John Walker set up a brewhouse in the basement of the Depot Hotel in 1851, across Commercial Street from the Portland, Saco & Portsmouth Railroad. F.W. Beers & Co., 1871. David Rumsey Historical Map Collection.
Walker’s eighteen-year-old son, also John, was listed as a “barkeeper” at the hotel.

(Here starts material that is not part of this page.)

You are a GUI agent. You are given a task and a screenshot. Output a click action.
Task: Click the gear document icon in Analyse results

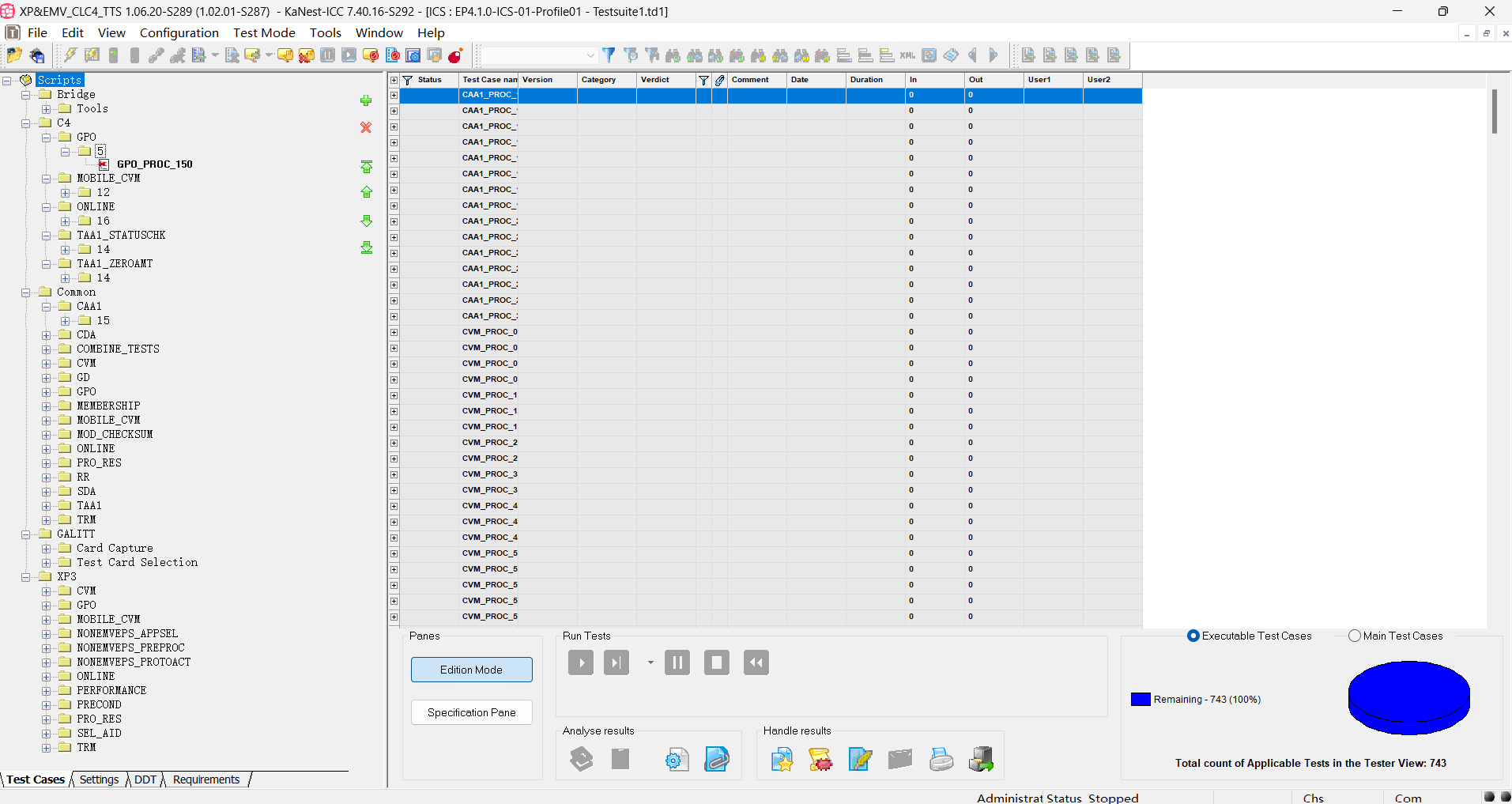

Another Walker living in the hotel—Tristram N., age 28—was listed as a “hack driver” and a porter; it’s unclear if he was related to John, but he too would try his hand at brewing in the following years.
It’s unclear if the brewery ever fully got off the ground: the hotel was out of business by late 1851. An advertisement pitched to potential renters of the building noted the brewery, with “two large rooms, large boilers set in brick, a never failing supply of pure water by an aquaduct; the whole well fitted up and in perfect order for a brewery.”
See the precise location of the Depot Hotel on the Maine Beer Map.
Sources:
Will Anderson, The Great State of Maine Beer Book (Portland: Anderson & Sons’ Publishing Co., 1996), 28.
Portland Daily Advertiser, March 10, 1851.
U.S. Census, 1850.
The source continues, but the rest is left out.